Print the data once more, exactly as supplied.

(Stored data entries)
* * *
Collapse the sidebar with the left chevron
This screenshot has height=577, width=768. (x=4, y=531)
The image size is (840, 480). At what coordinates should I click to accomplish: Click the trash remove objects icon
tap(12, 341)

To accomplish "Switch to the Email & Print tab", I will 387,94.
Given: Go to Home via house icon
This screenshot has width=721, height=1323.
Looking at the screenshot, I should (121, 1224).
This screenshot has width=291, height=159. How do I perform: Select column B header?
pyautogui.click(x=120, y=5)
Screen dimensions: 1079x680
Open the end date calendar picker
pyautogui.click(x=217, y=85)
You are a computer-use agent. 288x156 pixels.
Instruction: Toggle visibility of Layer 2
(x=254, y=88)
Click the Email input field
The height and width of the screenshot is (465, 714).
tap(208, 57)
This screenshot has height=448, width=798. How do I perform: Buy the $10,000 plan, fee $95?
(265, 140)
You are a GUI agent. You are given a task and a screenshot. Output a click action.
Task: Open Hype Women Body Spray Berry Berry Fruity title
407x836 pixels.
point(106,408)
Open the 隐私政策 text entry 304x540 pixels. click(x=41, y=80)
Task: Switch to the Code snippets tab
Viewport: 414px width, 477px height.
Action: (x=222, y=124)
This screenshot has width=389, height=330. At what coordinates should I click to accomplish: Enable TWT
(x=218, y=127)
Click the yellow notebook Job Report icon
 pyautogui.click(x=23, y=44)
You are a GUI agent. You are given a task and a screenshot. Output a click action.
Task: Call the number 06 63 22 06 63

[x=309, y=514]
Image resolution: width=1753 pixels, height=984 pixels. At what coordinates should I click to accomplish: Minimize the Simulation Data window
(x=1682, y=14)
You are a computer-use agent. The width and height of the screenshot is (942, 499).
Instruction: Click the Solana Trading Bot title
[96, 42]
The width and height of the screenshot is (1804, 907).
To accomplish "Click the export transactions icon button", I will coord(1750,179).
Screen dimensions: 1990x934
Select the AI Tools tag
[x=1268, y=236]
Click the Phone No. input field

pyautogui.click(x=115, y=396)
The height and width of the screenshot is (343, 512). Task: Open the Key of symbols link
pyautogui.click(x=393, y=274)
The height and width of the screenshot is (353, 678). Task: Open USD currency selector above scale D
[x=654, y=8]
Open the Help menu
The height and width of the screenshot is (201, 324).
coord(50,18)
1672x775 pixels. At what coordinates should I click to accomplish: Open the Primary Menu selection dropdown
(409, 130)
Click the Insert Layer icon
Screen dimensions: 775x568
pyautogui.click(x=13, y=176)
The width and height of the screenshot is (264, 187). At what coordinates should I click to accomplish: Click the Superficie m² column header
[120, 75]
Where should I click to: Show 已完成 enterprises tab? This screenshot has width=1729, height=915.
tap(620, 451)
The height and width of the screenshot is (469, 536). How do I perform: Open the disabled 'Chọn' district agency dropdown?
* * *
## Answer to the exercise:
Collapse the sidebar with the left chevron
This screenshot has height=577, width=768. (x=4, y=531)
The image size is (840, 480). At what coordinates should I click to accomplish: Click the trash remove objects icon
tap(12, 341)

To accomplish "Switch to the Email & Print tab", I will 387,94.
Given: Go to Home via house icon
This screenshot has width=721, height=1323.
Looking at the screenshot, I should (121, 1224).
This screenshot has width=291, height=159. How do I perform: Select column B header?
pyautogui.click(x=120, y=5)
Screen dimensions: 1079x680
Open the end date calendar picker
pyautogui.click(x=217, y=85)
You are a computer-use agent. 288x156 pixels.
Instruction: Toggle visibility of Layer 2
(x=254, y=88)
Click the Email input field
The height and width of the screenshot is (465, 714).
tap(208, 57)
This screenshot has height=448, width=798. How do I perform: Buy the $10,000 plan, fee $95?
(265, 140)
You are a GUI agent. You are given a task and a screenshot. Output a click action.
Task: Open Hype Women Body Spray Berry Berry Fruity title
407x836 pixels.
point(106,408)
Open the 隐私政策 text entry 304x540 pixels. click(x=41, y=80)
Task: Switch to the Code snippets tab
Viewport: 414px width, 477px height.
Action: (x=222, y=124)
This screenshot has width=389, height=330. At what coordinates should I click to accomplish: Enable TWT
(x=218, y=127)
Click the yellow notebook Job Report icon
 pyautogui.click(x=23, y=44)
You are a GUI agent. You are given a task and a screenshot. Output a click action.
Task: Call the number 06 63 22 06 63

[x=309, y=514]
Image resolution: width=1753 pixels, height=984 pixels. At what coordinates should I click to accomplish: Minimize the Simulation Data window
(x=1682, y=14)
You are a computer-use agent. The width and height of the screenshot is (942, 499).
Instruction: Click the Solana Trading Bot title
[96, 42]
The width and height of the screenshot is (1804, 907).
To accomplish "Click the export transactions icon button", I will coord(1750,179).
Screen dimensions: 1990x934
Select the AI Tools tag
[x=1268, y=236]
Click the Phone No. input field

pyautogui.click(x=115, y=396)
The height and width of the screenshot is (343, 512). Task: Open the Key of symbols link
pyautogui.click(x=393, y=274)
The height and width of the screenshot is (353, 678). Task: Open USD currency selector above scale D
[x=654, y=8]
Open the Help menu
The height and width of the screenshot is (201, 324).
coord(50,18)
1672x775 pixels. At what coordinates should I click to accomplish: Open the Primary Menu selection dropdown
(409, 130)
Click the Insert Layer icon
Screen dimensions: 775x568
pyautogui.click(x=13, y=176)
The width and height of the screenshot is (264, 187). At what coordinates should I click to accomplish: Click the Superficie m² column header
[120, 75]
Where should I click to: Show 已完成 enterprises tab? This screenshot has width=1729, height=915.
tap(620, 451)
The height and width of the screenshot is (469, 536). How do I perform: Open the disabled 'Chọn' district agency dropdown?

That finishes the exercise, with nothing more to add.